Liebe Leser,
Niels Nauhauser, Finanzexperte bei der Verbraucherzentrale Baden-Württemberg, vertraute im Oktober 2017 dem Nachrichtenmagazin DER SPIEGEL, wo traditionell nicht gerade Experten des Börsenwesens sitzen, einen Anlagerat an: „Man sollte sich vom Auf und Ab an den Börsen nicht verrückt machen lassen, das ist normal.“
Da behielt er recht: nimmt man nur die Kurse, sind wir heute etwa wieder auf dem damaligen Stand. Unangenehmer noch: schon seit dem Jahr 2000, also fast einem Vierteljahrhundert, sind die Notierungen nicht mehr recht gestiegen. Was dem zumeist gemeldeten DAX zu einem Anstieg verhalf, waren hauptsächlich die zwischenzeitlichen Ausschüttungen, die bei der Version des Performanceindex mit eingerechnet werden. Die folgende Grafik zeigt die Kurse der Topwerte mal ohne diesen Dividendeneffekt.
Warum die Aktien auch in den letzten Jahren in Deutschland nicht brillieren konnten, hat mehrere Gründe. Einer davon dürfte sein: die an deutschen Börsen, aber auch im Wirtschaftsleben vergleichsweise stark vertretene Industrie, befindet sich seit fast sechs Jahren in einem moderaten Rückgang. Denn kurz nach dem obigen Tipp des Provinzexperten erreichte sie im November 2017 in der Produktion ihren bisherigen Höchststand. Und seither ist der deutsche Industrieausstoß um ein Zehntel zurückgegangen.

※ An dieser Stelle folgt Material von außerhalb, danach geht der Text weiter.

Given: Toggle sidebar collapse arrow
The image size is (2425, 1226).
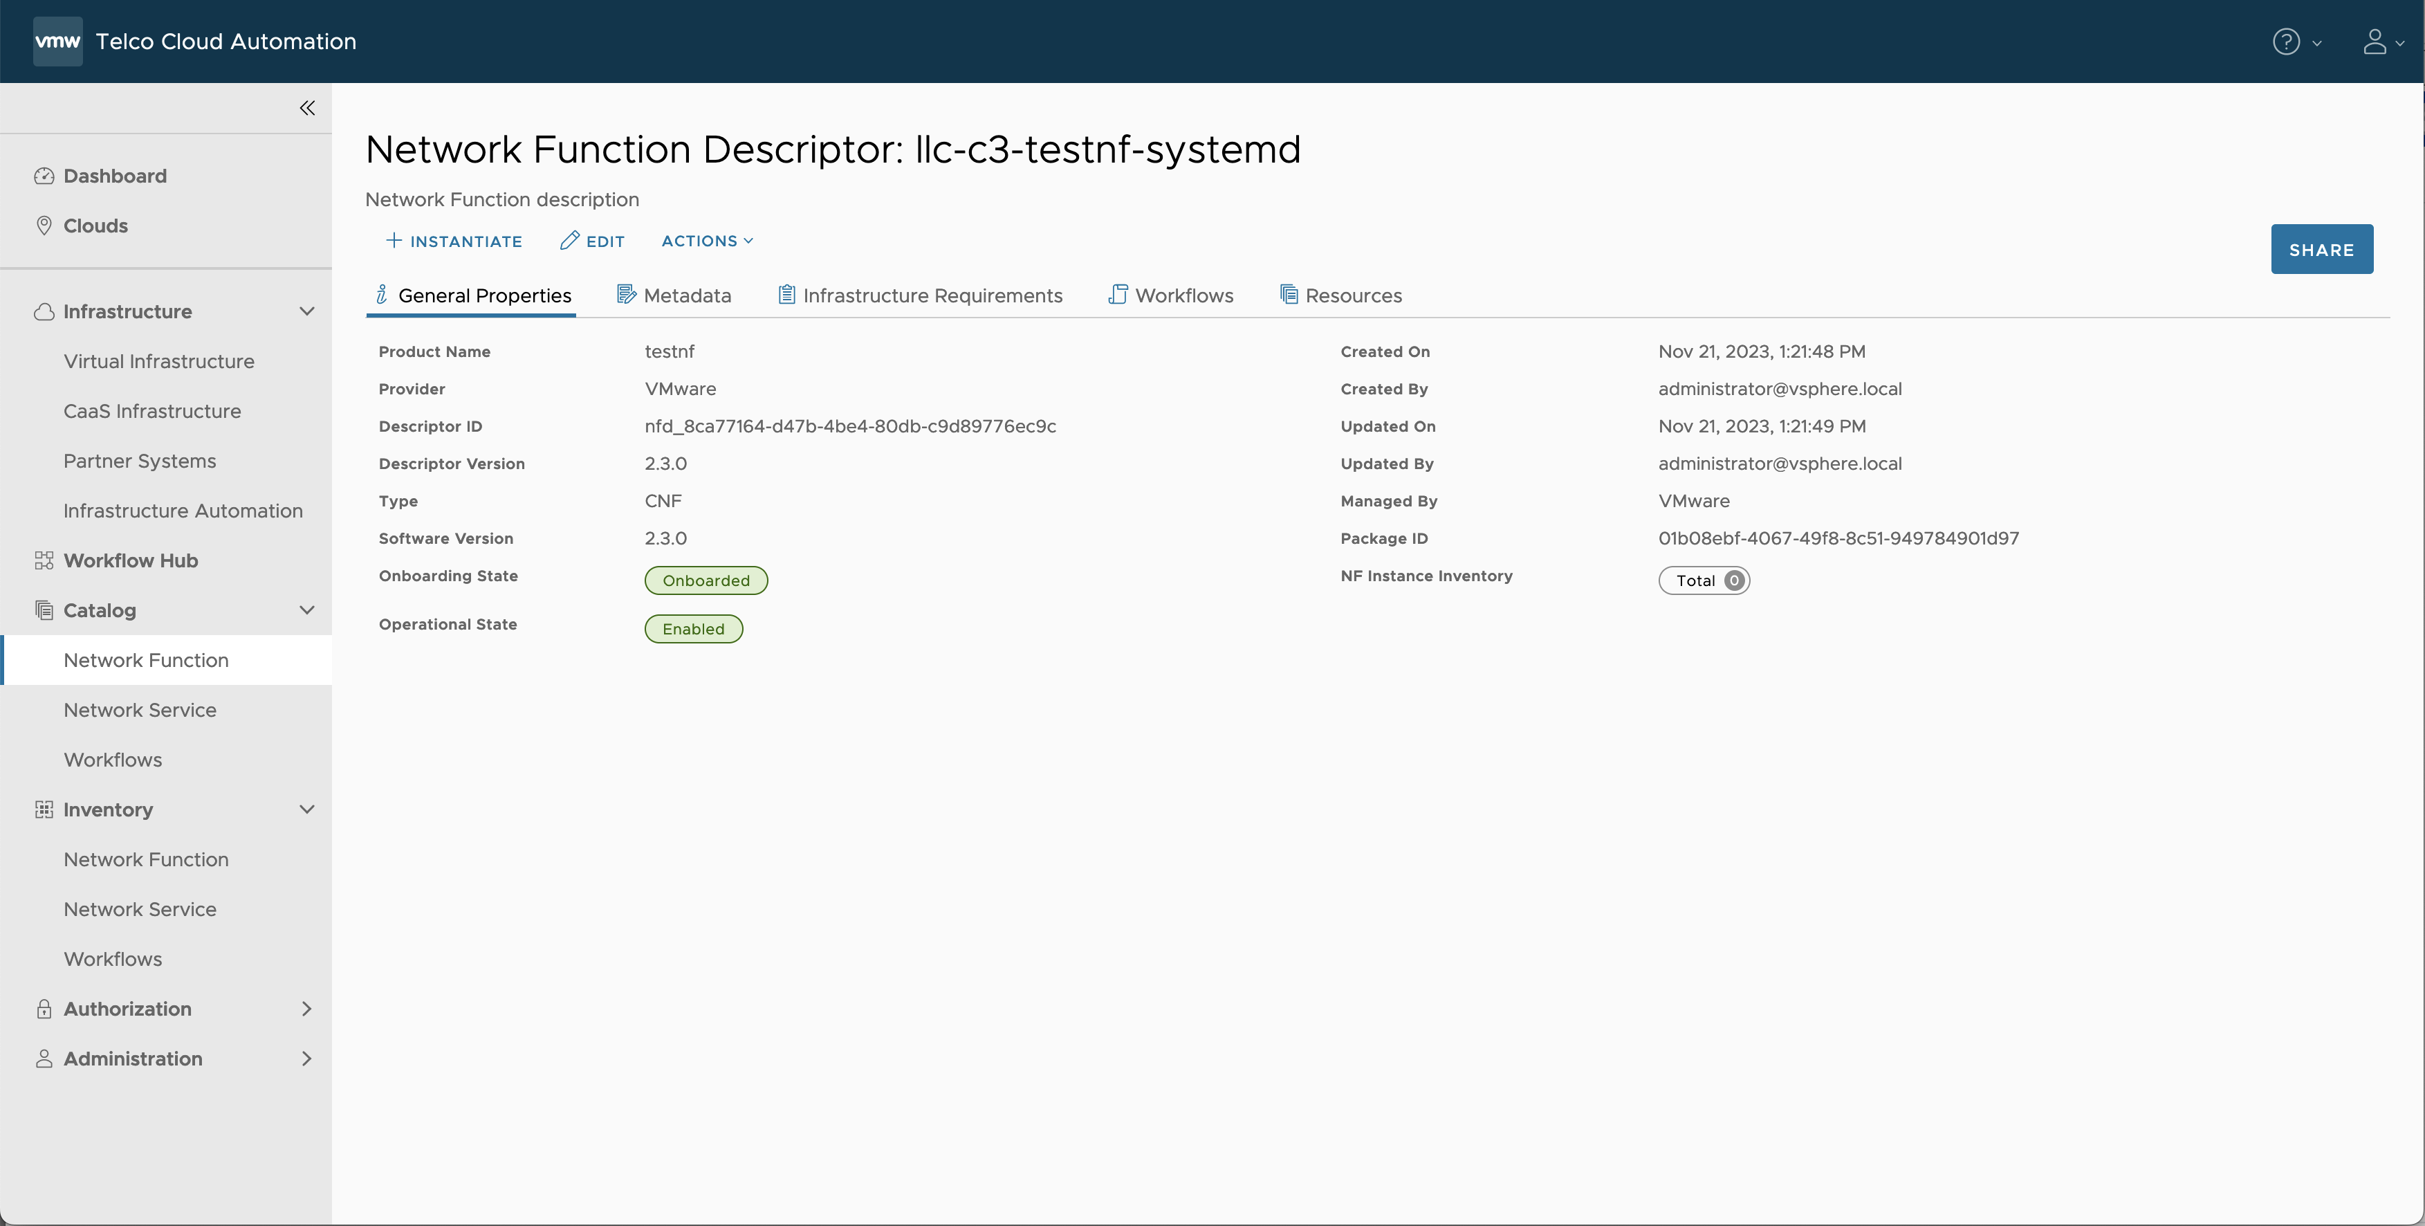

Dazwischen lagen mancherlei Besonderheiten wie Corona und Ukrainekrieg sowie zuletzt eine Konjunkturschwäche, vielleicht spielt auch ein Schuss Grundsätzliches wie im internationalen Vergleich turmhohe Energiepreise eine Rolle. Aber wie auch immer, die heimische Industrie lahmt. Ich habe bei der Auswahl der Industrieproduktion bewusst den Bausektor weggelassen. Denn der profitierte lange von einer völlig außergewöhnlichen Zinssituation und zudem ist er an der Börse nur wenig vertreten.

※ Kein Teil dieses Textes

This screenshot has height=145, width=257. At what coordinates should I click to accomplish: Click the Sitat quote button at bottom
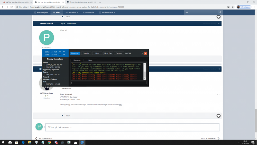click(x=68, y=116)
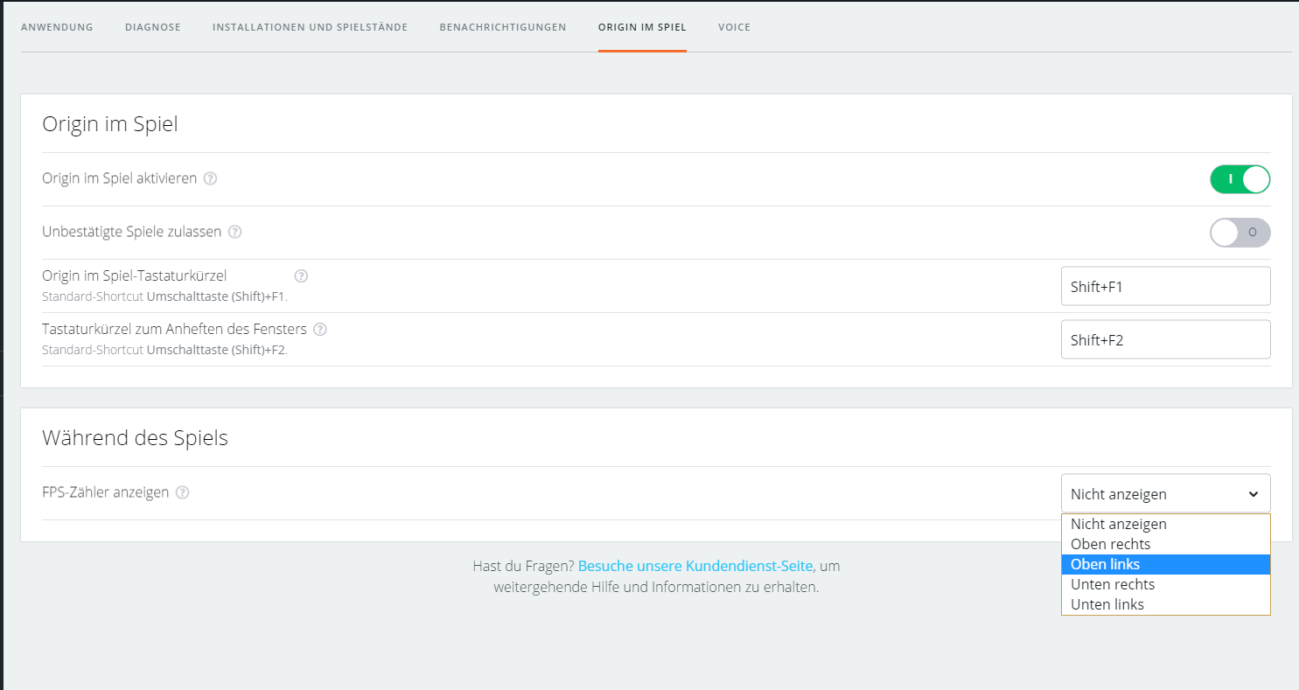The image size is (1299, 690).
Task: Go to Installationen und Spielstände tab
Action: [310, 27]
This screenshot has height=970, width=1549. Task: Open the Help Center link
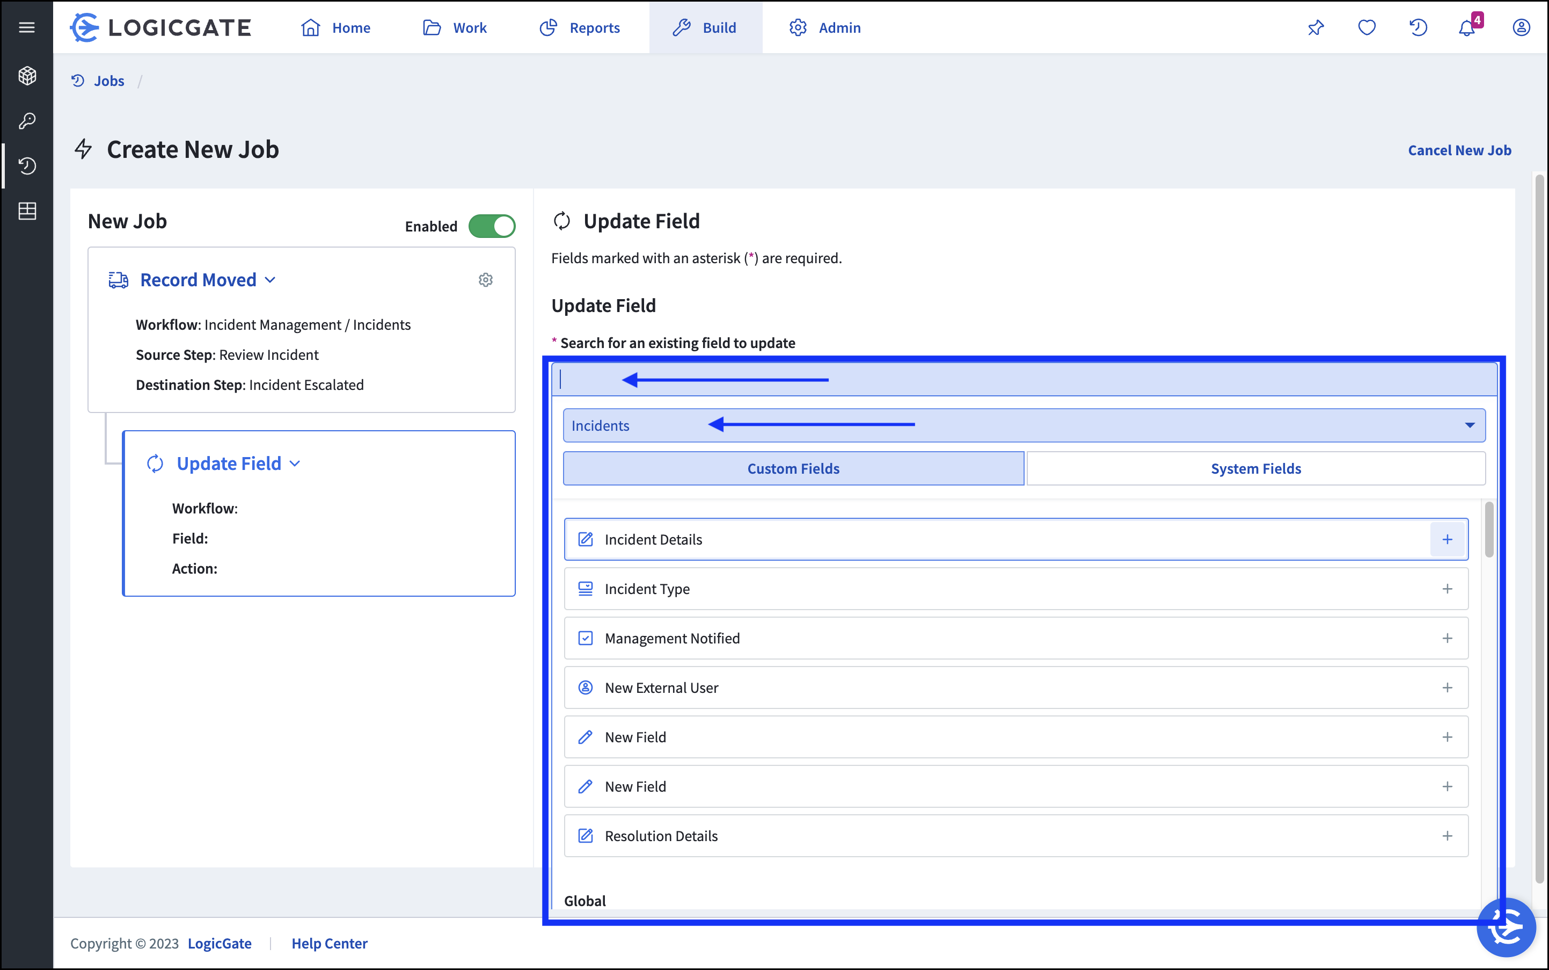[330, 943]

Man könnte einige Beispiele von Top-Aktien nennen, die seit langer, langer Zeit kursmäßig im Niedergang sind. Ich greife mal einen allgemein bekannten Fall heraus: Volkswagen. Man konnte da ein ganze Serie von ansprechenden Dividenden vereinnahmen, aber der Kurs ist über ein Jahrzehnt um fast ein Dritte gesunken.
(Quelle: SPIEGEL,44/2017, 27.10.2017, https://www.spiegel.de/wirtschaft/augen-zu-und-durch-a-9ce479de-0002-0001-0000-000154007255?context=issue )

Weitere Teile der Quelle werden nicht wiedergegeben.